Problem to work on - Copy out the rows starting at the line that contains "Switch to the 디스플레이 settings section" and ending at the line that contains "Action: (101, 130)", both included, character for character.

Exercise material -
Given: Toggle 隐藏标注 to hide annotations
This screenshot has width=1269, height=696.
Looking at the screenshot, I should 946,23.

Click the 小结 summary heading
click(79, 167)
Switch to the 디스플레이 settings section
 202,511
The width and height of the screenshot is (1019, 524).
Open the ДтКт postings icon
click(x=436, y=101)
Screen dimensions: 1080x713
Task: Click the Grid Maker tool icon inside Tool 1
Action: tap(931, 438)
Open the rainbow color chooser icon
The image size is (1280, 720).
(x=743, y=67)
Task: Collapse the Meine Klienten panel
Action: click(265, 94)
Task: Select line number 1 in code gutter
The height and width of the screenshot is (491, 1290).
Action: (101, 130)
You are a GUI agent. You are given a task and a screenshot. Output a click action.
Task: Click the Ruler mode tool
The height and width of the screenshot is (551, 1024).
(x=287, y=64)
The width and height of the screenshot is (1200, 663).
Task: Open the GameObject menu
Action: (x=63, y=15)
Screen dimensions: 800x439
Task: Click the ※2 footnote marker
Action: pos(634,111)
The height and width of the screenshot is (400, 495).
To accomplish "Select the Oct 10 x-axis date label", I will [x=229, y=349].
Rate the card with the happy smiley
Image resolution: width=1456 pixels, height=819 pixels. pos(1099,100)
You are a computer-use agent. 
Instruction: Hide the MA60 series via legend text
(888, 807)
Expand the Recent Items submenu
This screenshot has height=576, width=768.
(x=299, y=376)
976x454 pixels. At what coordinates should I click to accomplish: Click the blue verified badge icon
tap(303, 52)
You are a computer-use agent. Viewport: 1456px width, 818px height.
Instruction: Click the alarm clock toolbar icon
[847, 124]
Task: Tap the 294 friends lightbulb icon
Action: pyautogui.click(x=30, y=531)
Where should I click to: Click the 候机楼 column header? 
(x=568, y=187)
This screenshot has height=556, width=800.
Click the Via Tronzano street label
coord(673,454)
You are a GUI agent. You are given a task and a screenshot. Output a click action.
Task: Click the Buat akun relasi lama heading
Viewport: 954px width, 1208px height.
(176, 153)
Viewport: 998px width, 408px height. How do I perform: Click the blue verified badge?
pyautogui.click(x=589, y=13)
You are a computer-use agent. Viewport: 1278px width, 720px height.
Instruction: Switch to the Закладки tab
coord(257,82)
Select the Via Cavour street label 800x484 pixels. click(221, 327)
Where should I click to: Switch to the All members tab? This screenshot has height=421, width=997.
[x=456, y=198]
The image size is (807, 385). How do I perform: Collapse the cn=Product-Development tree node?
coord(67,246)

Complete response -
Switch to the 디스플레이 settings section
 202,511
The width and height of the screenshot is (1019, 524).
Open the ДтКт postings icon
click(x=436, y=101)
Screen dimensions: 1080x713
Task: Click the Grid Maker tool icon inside Tool 1
Action: tap(931, 438)
Open the rainbow color chooser icon
The image size is (1280, 720).
(x=743, y=67)
Task: Collapse the Meine Klienten panel
Action: click(265, 94)
Task: Select line number 1 in code gutter
The height and width of the screenshot is (491, 1290).
Action: (101, 130)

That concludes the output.